What the task asks = Scan the entries below for "help" and copy each line that holds it.

Data supplied =
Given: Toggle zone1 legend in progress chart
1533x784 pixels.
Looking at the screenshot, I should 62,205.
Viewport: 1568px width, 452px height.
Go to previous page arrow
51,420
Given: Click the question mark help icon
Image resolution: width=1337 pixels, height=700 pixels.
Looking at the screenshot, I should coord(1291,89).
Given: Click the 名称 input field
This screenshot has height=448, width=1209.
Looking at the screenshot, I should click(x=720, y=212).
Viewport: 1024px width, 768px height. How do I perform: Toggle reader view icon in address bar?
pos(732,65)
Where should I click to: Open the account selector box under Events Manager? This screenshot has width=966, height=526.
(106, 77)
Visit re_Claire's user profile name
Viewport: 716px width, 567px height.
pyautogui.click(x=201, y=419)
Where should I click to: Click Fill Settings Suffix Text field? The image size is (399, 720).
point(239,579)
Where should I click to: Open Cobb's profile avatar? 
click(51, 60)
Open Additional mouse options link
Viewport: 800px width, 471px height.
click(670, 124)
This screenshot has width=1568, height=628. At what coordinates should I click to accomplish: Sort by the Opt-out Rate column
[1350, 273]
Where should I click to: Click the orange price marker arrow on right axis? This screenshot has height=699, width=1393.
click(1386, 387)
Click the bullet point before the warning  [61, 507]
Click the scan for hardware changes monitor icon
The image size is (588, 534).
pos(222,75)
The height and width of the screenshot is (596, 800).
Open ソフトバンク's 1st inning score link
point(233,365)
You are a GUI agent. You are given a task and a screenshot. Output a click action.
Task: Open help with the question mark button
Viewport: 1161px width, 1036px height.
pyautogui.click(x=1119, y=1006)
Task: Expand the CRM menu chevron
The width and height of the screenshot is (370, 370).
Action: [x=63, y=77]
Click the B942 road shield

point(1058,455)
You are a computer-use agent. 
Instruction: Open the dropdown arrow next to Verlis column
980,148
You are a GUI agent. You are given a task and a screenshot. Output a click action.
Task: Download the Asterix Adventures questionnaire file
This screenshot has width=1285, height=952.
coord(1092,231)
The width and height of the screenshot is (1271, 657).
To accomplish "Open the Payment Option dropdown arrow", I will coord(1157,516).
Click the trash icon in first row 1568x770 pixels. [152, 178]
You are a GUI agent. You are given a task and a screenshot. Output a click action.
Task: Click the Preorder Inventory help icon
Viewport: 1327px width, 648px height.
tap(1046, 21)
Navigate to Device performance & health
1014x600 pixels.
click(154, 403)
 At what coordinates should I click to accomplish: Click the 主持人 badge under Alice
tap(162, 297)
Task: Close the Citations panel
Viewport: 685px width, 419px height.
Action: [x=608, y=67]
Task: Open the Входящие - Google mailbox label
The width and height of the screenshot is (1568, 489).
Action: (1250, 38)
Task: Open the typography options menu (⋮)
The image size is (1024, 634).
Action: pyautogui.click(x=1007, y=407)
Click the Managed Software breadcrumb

Solution to this task =
Given: Click the question mark help icon
Task: Open help with the question mark button
Task: Click the Preorder Inventory help icon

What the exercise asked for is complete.